» Assignment
Leave every picture out. Set down all the lines below exactly.

» Collected data
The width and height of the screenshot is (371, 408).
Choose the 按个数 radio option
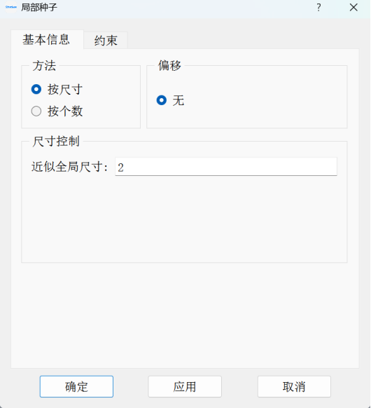[x=36, y=111]
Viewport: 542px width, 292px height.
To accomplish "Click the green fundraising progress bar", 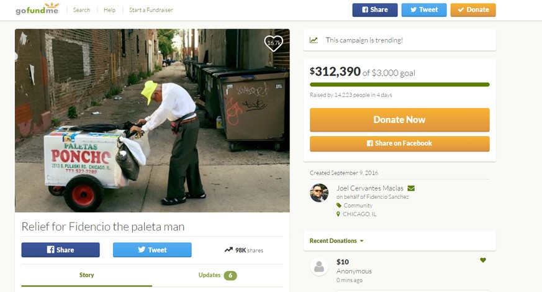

» Your response
The width and height of the screenshot is (371, 408).
Choose the 按个数 radio option
[x=36, y=111]
Viewport: 542px width, 292px height.
To accomplish "Click the green fundraising progress bar", 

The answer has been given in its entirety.